Franco Foda gehört punkte-technisch zu den besten Trainern, die das Nationalteam je hatte. Zu Beginn seiner Amtszeit überzeugte der Deutsche an der Seitenlinie noch, doch spätestens seitdem klar ist, dass Österreich Platz zwei in der WM-Qualifikationsgruppe verpassen wird, ist eine Trennung unausweichlich.


Alles begann im Herbst 2017 als die Landespräsidenten sich gegen eine Verlängerung des Vertrages von Marcel Koller aussprachen. Der Schweizer, der die beste EM-Qualifikation einer österreichischen Mannschaft betreute, scheiterte bei der Qualifikation für die Weltmeisterschaft 2018 an einer machbaren Gruppe. Serbien, Irland und Wales platzierten sich damals vor dem ÖFB-Team.- zu wenig für die Spitze des heimischen Fußballbundes. Der Sympathieträger musste seinen Platz an der Seitenlinie räumen.
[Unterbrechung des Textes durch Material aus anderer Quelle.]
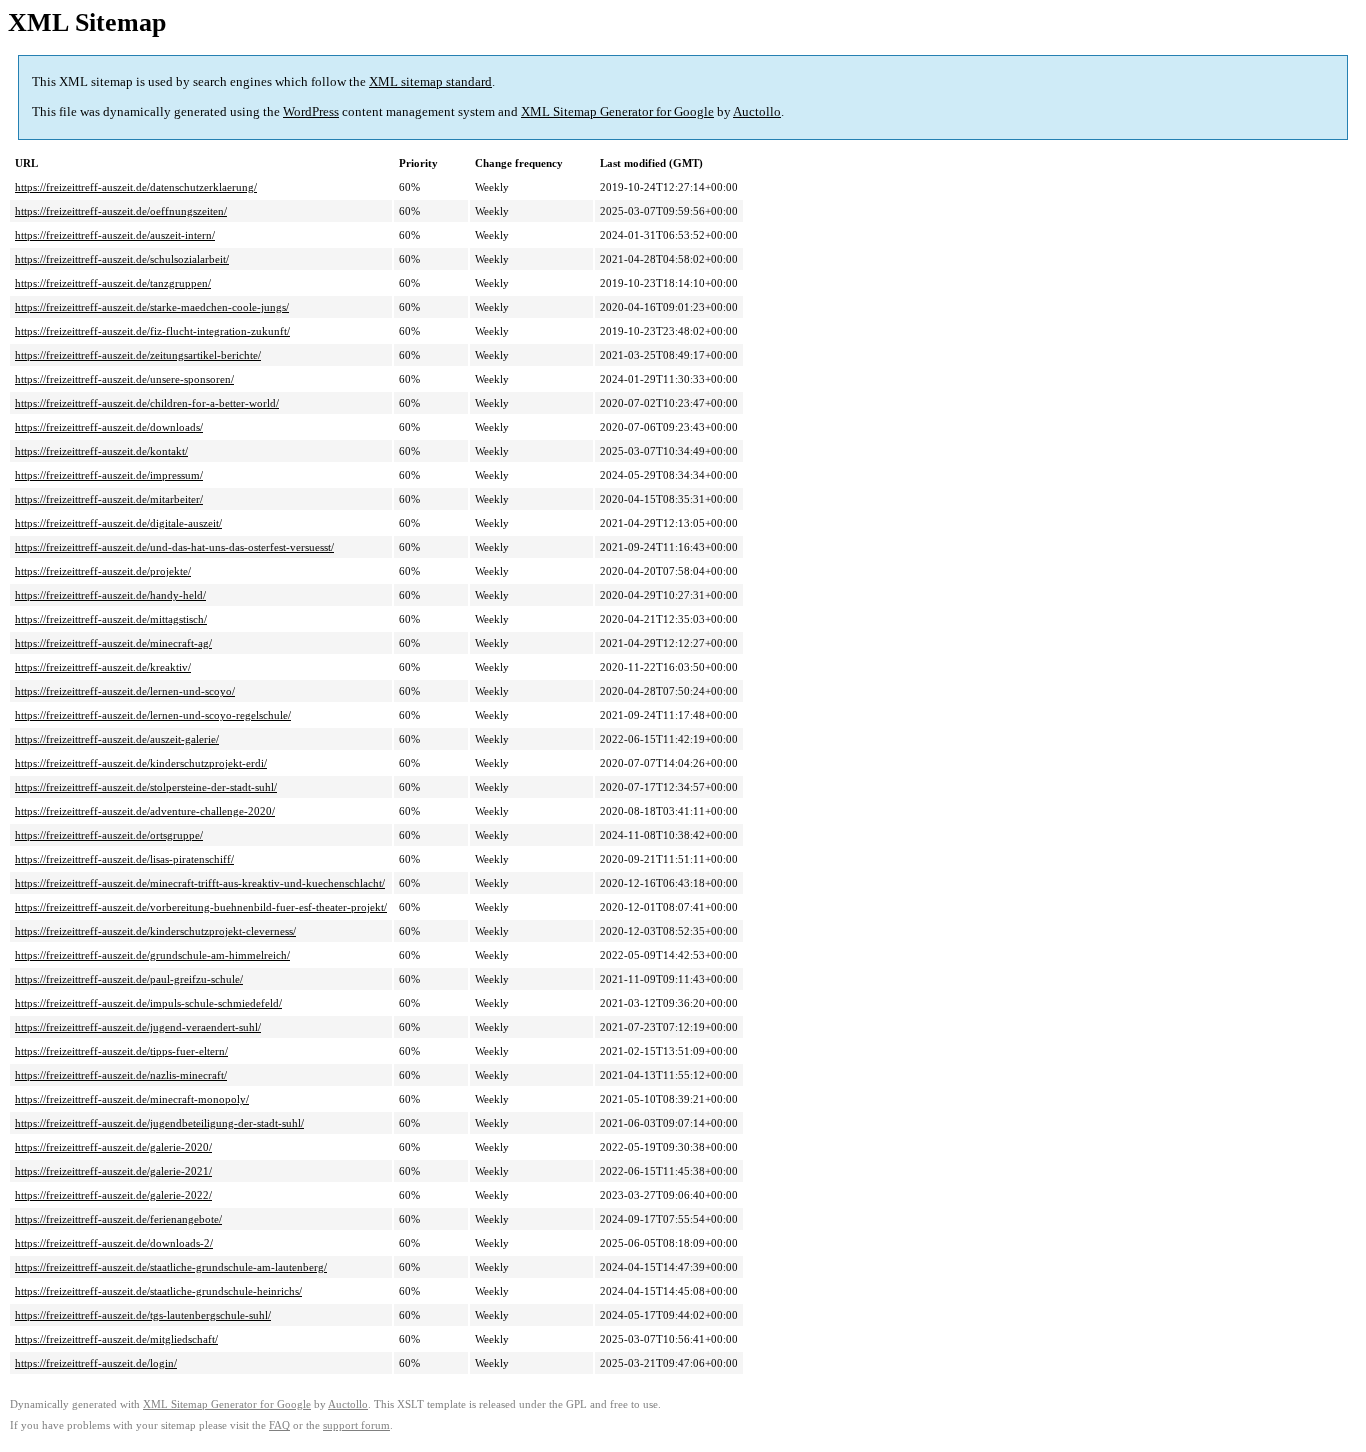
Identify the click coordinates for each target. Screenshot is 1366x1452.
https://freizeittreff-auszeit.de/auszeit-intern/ (115, 235)
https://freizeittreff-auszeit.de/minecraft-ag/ (113, 643)
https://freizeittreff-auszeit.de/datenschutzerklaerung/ (136, 187)
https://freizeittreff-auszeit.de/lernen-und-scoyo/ (125, 691)
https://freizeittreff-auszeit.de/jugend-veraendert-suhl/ (138, 1027)
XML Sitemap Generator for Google (617, 111)
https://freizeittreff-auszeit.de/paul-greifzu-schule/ (129, 979)
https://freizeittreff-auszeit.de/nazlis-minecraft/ (121, 1075)
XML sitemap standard (430, 81)
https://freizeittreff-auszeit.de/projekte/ (103, 571)
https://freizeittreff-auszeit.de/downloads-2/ (114, 1243)
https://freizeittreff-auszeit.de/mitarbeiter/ (109, 499)
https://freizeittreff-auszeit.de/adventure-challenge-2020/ (145, 811)
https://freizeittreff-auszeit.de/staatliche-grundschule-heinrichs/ (158, 1291)
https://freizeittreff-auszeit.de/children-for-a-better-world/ (147, 403)
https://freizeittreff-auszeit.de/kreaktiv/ (103, 667)
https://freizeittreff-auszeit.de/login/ (96, 1363)
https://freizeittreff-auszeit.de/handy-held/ (110, 595)
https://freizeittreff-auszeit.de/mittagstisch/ (111, 619)
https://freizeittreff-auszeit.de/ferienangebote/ (118, 1219)
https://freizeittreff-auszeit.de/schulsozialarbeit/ (122, 259)
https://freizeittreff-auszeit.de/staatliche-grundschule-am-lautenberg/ (171, 1267)
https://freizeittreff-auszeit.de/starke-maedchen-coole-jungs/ (152, 307)
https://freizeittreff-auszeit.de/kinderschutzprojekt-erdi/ (141, 763)
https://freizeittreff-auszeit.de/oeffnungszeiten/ (121, 211)
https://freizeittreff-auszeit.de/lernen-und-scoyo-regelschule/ (153, 715)
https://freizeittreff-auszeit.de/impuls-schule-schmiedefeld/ (148, 1003)
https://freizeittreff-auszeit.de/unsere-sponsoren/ (124, 379)
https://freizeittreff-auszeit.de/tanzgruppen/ (113, 283)
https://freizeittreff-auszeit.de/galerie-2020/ (113, 1147)
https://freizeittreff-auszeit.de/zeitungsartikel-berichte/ (138, 355)
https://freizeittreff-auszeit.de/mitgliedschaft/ (116, 1339)
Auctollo (757, 111)
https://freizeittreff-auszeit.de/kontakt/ (101, 451)
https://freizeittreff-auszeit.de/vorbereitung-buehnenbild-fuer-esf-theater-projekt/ (201, 907)
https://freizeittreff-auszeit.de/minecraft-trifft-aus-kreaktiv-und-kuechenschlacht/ (200, 883)
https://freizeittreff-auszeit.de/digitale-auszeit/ (118, 523)
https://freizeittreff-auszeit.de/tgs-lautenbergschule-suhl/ (143, 1315)
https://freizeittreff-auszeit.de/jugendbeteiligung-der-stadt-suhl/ (159, 1123)
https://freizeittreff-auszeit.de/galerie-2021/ (113, 1171)
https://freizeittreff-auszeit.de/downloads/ (109, 427)
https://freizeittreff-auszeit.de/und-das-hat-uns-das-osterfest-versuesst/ (174, 547)
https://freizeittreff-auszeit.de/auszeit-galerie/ (117, 739)
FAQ (279, 1425)
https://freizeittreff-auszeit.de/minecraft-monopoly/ (132, 1099)
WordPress (311, 111)
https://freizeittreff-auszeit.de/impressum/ (109, 475)
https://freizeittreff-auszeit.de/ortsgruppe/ (109, 835)
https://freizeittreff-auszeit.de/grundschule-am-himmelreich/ (152, 955)
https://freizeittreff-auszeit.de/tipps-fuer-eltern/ (121, 1051)
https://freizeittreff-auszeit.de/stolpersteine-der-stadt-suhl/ (146, 787)
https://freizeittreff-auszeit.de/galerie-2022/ (113, 1195)
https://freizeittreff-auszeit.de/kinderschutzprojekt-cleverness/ (155, 931)
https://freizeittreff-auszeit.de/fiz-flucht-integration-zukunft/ (152, 331)
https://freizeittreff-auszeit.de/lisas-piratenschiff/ (124, 859)
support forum (356, 1425)
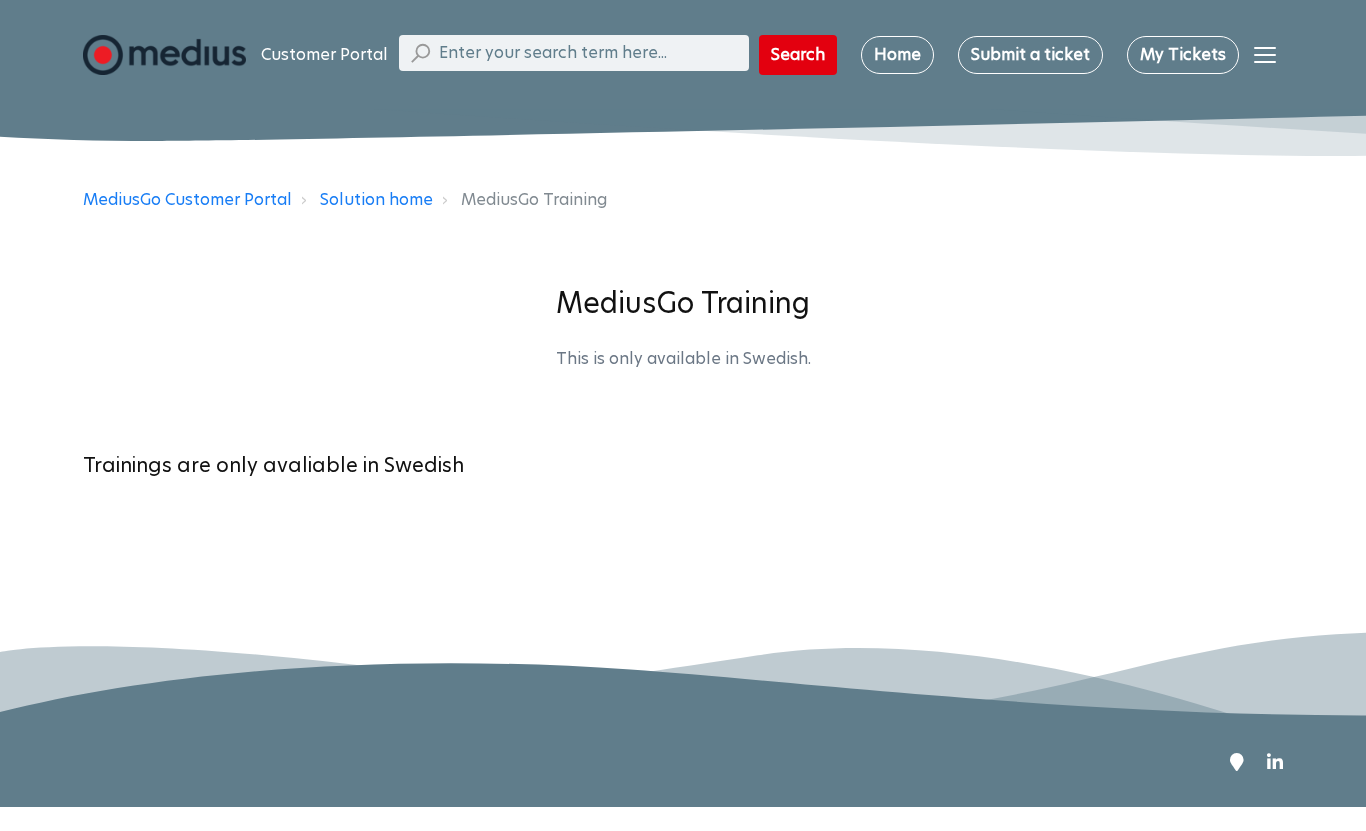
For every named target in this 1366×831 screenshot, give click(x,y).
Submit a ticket (1030, 54)
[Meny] (1265, 55)
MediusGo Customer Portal (187, 199)
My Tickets (1183, 54)
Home (897, 54)
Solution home (376, 199)
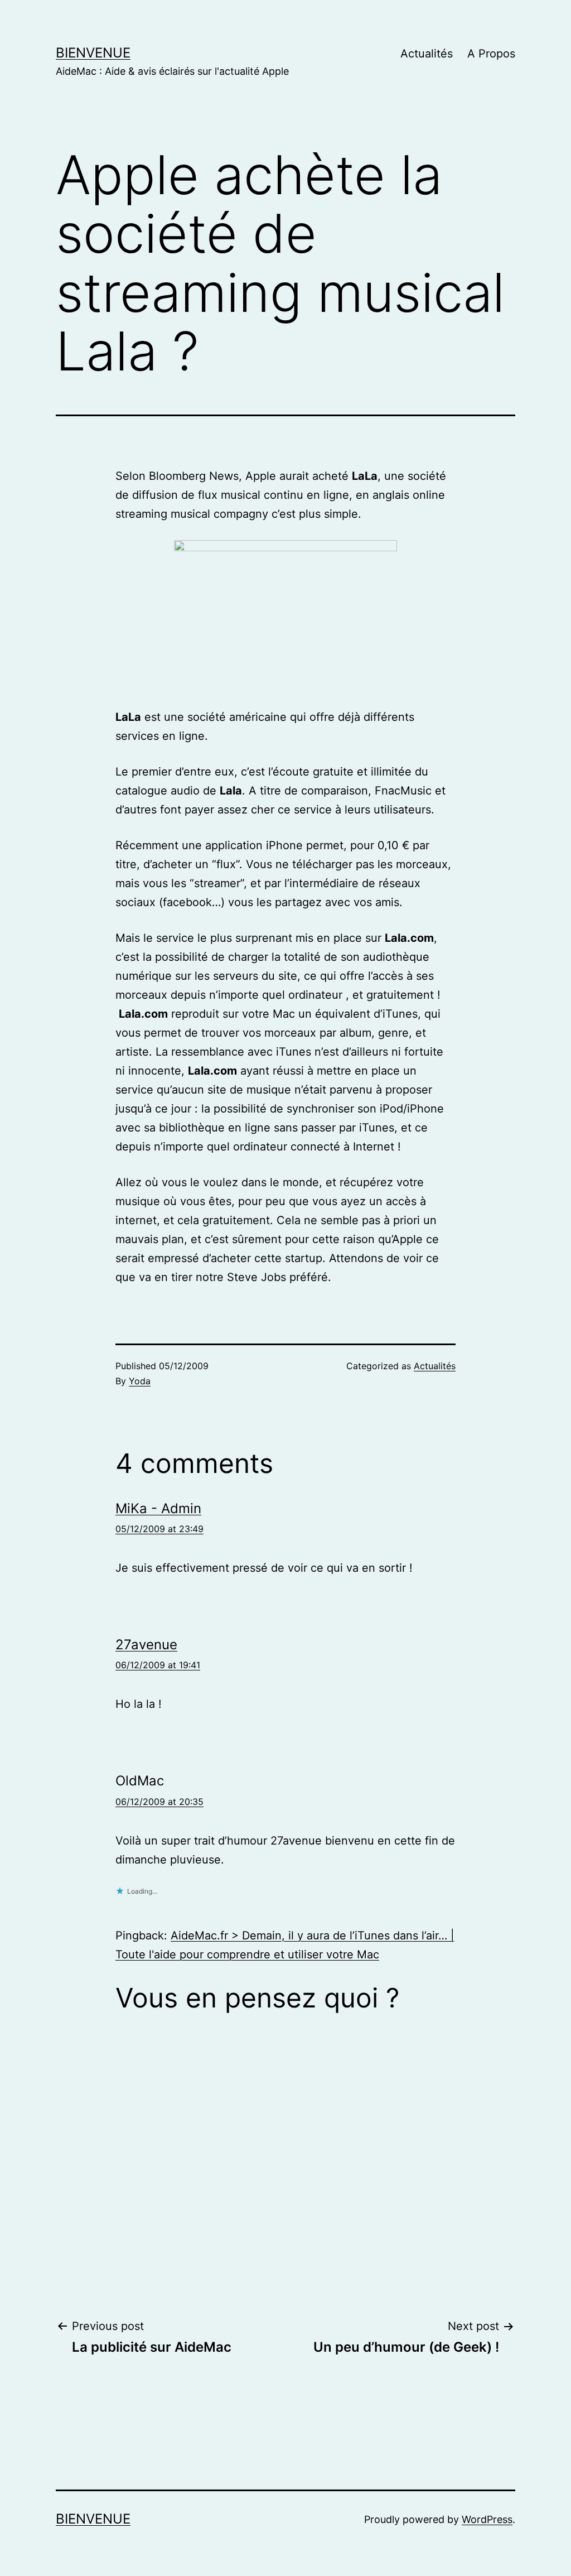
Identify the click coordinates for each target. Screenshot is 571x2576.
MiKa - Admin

Schnell begann das in Medien übliche Namedropping. Die Kandidatenliste auf Kollers Erbe war jedoch limitiert. Wie 12terMann aus einem Interview mit dem steirischen Landespräsidenten Wolfgang Bartosch in Erfahrung brachte, kam vom damaligen Köln-Trainer schnell die Absage. Alles entschied sich in der Folge zwischen Thorsten Fink, Andreas Herzog und Franco Foda. Der damalige Sturm-Trainer wurde im letzten Wahlgang einstimmig zum Teamchef bestellt. Rekord-Teamspieler war indes erbost. „Verarschen kann i mi selber“, zürnte der heutige Admira-Trainer über seine wiederholte Nicht-Nominierung. Foda war von Beginn an nicht die erste Wahl, der ÖFB wollte Stöger, der Köln noch die Stange hielt, ehe er eine Woche darauf beim Karnevalsklub entlassen wurde und in der Folge Dortmund-Trainer wurde.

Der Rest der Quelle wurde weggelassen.